There is no benchmark-only trajectory fixture file. Each scenario gets its trajectory from the path that fits the scenario:

  • Scenario 1 (all three execution models, both subjects): the agent is driven against a real LLM. agentverify reads the resulting cassette (record mode); DeepEval reads the @observe trace; AgentCore Evaluations reads the in-process callback observations packed into an OTLP span.
  • Scenario 2 / agentverify: the canonical example cassette under examples/<subject>/tests/cassettes/ is replayed.
  • Scenario 2 / DeepEval and AgentCore Evaluations: same as Scenario 1.

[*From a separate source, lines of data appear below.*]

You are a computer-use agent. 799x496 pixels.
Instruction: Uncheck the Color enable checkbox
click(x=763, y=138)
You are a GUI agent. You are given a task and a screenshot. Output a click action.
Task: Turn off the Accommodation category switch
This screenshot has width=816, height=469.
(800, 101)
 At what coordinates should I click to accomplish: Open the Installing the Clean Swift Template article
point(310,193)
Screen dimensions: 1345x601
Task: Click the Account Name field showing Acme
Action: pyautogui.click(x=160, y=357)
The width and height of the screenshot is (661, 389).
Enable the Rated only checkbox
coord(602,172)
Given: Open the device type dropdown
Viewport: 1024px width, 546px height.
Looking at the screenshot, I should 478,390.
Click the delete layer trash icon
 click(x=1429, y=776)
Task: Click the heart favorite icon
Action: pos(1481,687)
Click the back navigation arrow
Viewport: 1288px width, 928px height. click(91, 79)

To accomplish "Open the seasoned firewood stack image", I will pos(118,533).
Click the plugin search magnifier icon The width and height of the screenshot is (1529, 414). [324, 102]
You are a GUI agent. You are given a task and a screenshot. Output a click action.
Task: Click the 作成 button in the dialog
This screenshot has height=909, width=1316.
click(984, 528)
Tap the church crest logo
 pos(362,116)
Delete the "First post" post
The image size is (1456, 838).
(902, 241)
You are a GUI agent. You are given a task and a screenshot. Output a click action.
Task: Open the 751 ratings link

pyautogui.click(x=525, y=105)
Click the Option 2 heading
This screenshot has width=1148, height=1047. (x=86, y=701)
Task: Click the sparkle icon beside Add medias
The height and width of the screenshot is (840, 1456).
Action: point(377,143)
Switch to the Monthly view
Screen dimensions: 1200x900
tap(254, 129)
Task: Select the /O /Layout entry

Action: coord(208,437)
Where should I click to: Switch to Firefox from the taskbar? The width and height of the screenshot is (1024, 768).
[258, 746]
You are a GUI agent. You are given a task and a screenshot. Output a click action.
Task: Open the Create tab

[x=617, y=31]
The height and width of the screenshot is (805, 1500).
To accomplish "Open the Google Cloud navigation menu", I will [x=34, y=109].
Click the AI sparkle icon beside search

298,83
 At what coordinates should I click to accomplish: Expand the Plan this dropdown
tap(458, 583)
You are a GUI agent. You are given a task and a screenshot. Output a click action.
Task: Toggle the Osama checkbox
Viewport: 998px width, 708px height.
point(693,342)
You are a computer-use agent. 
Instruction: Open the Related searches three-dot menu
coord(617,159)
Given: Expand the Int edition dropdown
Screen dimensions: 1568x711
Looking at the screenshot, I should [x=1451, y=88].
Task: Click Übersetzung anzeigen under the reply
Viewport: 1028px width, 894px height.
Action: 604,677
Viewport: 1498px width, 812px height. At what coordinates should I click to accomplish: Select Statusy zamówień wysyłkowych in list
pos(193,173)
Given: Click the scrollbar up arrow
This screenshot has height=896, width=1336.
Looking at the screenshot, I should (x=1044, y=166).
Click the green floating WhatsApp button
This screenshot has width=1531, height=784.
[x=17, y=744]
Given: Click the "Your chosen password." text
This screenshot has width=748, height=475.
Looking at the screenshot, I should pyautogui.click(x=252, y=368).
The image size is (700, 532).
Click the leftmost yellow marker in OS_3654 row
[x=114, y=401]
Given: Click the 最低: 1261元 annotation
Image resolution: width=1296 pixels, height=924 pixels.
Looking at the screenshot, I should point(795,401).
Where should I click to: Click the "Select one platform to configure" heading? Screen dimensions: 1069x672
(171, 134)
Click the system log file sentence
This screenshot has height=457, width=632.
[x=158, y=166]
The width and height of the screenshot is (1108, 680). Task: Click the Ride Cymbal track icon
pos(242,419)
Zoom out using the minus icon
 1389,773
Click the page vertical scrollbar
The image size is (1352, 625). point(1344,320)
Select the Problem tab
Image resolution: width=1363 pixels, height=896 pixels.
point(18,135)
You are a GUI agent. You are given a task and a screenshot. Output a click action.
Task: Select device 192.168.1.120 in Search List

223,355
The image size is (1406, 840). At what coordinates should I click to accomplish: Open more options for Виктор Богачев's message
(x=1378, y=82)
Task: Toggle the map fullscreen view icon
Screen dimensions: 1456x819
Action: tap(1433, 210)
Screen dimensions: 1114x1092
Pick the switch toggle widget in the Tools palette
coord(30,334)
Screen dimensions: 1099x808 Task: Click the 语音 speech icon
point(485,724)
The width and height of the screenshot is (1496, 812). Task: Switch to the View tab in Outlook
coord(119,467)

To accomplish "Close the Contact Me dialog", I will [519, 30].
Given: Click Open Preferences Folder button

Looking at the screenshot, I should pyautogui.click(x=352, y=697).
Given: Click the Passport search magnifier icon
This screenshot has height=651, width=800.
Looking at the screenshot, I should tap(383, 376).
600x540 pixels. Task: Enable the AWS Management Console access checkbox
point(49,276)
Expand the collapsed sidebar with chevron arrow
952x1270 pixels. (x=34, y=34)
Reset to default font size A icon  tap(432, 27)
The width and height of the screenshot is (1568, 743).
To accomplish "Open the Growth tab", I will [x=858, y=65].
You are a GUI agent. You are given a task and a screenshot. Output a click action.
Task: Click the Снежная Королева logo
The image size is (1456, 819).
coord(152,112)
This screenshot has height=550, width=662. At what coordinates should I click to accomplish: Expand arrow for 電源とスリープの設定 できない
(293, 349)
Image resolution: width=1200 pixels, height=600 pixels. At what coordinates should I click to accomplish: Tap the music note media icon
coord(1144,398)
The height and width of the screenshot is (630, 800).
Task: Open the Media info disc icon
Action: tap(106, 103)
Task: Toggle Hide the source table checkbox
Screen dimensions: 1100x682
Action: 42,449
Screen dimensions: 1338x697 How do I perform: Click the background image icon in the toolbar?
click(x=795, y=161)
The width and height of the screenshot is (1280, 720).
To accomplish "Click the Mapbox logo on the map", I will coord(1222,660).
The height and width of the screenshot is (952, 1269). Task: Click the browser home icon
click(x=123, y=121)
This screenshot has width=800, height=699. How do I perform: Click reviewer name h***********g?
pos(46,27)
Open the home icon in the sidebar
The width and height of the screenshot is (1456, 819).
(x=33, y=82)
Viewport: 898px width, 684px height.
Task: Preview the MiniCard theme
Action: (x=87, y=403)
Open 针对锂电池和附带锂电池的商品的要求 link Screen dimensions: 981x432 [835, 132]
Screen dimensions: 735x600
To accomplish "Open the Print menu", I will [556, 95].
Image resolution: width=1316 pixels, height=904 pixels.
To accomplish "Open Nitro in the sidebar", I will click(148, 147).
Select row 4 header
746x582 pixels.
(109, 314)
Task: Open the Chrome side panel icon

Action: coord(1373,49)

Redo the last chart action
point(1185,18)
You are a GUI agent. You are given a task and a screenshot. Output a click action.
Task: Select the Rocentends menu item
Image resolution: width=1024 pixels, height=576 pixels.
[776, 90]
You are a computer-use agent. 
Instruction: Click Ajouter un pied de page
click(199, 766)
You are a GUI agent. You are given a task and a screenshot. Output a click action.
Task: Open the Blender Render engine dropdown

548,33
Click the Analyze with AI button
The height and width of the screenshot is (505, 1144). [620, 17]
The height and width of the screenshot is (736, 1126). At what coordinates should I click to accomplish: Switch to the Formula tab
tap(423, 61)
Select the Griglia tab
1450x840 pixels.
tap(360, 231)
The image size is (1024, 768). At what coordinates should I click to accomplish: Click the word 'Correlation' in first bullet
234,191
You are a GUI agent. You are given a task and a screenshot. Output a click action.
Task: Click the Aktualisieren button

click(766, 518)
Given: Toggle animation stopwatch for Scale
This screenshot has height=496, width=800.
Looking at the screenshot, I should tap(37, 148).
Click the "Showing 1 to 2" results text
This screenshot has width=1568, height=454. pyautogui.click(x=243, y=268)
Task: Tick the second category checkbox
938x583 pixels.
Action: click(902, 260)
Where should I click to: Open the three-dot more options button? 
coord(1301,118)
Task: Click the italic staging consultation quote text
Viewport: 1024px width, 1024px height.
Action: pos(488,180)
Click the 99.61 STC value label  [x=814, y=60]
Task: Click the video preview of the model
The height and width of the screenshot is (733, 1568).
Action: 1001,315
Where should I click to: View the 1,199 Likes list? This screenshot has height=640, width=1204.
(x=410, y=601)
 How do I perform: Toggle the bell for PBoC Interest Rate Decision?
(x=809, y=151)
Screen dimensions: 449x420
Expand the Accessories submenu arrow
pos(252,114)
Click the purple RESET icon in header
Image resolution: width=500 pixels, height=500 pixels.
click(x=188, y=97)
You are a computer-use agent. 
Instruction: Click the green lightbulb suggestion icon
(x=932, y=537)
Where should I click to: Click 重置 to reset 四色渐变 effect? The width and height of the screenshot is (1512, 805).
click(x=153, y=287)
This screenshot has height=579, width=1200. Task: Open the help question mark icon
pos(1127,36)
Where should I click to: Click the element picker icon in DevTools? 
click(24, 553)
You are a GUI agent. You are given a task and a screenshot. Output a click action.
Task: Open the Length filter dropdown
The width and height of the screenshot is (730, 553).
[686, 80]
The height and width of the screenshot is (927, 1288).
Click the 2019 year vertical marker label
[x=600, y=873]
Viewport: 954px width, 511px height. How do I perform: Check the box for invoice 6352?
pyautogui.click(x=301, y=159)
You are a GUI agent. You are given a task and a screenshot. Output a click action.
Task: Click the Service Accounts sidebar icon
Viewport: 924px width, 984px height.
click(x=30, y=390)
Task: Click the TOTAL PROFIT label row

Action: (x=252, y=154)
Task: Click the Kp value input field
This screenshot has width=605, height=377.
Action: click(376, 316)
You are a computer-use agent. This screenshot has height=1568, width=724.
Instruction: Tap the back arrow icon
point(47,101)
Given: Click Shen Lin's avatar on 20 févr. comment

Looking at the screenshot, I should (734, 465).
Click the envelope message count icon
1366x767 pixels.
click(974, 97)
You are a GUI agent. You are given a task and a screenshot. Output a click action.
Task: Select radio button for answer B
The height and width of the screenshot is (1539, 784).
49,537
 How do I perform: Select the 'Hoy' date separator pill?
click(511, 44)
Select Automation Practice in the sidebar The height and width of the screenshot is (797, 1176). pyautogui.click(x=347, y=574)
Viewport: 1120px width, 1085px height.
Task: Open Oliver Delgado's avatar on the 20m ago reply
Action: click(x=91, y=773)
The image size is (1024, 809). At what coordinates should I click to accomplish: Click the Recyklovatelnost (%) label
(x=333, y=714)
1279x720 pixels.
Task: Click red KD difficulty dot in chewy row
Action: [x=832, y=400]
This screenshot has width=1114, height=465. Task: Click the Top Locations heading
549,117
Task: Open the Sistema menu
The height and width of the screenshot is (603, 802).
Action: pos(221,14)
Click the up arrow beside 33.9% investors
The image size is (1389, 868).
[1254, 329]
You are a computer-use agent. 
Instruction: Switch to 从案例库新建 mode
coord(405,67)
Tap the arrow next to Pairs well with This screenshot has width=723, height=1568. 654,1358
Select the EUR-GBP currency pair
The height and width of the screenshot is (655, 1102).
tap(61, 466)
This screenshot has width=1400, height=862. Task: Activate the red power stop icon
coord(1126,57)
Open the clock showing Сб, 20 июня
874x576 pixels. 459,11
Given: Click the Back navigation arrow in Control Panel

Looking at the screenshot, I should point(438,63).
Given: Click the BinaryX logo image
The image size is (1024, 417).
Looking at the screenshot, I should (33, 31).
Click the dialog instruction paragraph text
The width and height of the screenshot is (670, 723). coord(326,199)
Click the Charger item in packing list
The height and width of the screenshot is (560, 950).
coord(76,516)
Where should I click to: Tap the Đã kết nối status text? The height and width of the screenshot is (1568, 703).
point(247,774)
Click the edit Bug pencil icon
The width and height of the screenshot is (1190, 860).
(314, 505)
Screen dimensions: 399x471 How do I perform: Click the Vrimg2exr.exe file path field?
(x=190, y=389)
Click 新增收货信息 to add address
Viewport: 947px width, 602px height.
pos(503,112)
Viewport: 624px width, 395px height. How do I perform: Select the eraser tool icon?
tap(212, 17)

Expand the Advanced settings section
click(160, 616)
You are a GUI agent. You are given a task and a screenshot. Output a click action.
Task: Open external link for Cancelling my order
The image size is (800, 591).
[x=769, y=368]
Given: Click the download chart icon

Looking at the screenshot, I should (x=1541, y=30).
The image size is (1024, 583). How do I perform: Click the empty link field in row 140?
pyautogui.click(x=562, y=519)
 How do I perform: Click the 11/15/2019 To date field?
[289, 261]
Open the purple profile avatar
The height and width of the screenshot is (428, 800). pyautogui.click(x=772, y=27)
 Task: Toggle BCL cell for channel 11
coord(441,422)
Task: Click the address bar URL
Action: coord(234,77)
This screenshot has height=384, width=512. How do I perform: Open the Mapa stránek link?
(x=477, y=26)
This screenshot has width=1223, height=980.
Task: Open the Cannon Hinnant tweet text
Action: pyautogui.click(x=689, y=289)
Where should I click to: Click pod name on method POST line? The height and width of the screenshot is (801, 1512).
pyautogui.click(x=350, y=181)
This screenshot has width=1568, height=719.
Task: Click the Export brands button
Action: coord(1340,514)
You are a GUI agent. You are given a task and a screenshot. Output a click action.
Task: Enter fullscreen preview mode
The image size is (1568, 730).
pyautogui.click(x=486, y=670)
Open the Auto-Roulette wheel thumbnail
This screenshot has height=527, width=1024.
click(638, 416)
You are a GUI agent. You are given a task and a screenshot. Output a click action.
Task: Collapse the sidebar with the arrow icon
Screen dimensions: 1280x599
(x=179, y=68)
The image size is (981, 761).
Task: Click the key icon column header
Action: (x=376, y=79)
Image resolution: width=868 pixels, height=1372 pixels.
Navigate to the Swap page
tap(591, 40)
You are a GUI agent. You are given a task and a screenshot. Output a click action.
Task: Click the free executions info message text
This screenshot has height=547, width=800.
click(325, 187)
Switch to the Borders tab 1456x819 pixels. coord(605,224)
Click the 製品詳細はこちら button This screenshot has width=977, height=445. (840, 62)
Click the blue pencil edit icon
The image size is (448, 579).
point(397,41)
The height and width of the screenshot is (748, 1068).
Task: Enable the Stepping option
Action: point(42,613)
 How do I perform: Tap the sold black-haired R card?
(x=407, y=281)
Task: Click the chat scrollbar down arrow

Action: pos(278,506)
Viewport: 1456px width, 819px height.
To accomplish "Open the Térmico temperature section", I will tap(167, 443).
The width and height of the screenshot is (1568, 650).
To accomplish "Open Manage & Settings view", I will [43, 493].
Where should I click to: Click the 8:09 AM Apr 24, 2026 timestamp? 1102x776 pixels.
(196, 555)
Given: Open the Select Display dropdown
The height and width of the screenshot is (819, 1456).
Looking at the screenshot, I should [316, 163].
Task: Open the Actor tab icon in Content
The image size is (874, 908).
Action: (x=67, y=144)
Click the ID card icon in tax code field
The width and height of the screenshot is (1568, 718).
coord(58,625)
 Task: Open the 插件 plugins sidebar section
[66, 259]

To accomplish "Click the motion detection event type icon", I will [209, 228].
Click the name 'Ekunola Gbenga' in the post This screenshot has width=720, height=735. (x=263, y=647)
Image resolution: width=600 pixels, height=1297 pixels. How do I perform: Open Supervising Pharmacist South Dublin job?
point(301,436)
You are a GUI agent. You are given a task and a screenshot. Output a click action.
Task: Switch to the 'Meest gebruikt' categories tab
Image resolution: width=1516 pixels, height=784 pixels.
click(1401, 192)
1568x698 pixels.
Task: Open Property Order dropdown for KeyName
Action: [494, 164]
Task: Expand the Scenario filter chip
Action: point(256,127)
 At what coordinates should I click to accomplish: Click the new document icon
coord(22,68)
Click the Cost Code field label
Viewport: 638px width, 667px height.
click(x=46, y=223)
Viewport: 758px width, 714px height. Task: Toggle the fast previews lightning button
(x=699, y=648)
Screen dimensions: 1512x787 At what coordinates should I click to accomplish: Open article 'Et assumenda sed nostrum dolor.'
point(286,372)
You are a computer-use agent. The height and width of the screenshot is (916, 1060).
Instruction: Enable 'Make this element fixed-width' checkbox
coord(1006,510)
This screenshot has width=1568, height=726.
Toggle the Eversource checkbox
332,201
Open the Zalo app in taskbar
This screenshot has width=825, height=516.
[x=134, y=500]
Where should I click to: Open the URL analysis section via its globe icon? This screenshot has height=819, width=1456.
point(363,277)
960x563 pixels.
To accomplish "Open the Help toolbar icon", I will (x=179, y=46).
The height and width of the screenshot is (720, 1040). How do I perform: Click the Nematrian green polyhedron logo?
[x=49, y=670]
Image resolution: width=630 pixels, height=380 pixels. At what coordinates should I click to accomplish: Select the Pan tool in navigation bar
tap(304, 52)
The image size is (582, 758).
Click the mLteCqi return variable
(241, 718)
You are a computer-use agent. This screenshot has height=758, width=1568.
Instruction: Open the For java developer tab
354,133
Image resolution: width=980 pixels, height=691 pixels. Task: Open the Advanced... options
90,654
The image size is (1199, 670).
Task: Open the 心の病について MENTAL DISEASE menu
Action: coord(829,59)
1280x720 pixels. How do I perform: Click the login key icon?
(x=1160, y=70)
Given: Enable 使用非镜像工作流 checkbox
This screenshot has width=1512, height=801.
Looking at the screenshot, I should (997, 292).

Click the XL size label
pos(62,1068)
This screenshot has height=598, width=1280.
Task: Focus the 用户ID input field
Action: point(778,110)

If the example cassettes are re-recorded (e.g., the agent's prompt changes), Scenario 2 / agentverify reflects the new cassette automatically. There is no separate JSON file to keep in sync.

Reading the results

The results document under results/ reports the metrics for each cell × scenario, plus three to five observation bullets per scenario. The bullets are the qualitative claims that the numbers support; the numbers are the evidence. When citing the benchmark elsewhere, cite both: the qualitative claim alone is too easy to over-read, and the numbers alone leave too much interpretation work for the reader.

The two scenarios tell different stories. Scenario 1 is the "is the framework I just installed in my way" story; small differences here are interpretable as overhead. Scenario 2 is the "what does this cost me 1000 times a month" story; orders-of-magnitude differences here are interpretable as a structural cost difference between execution models.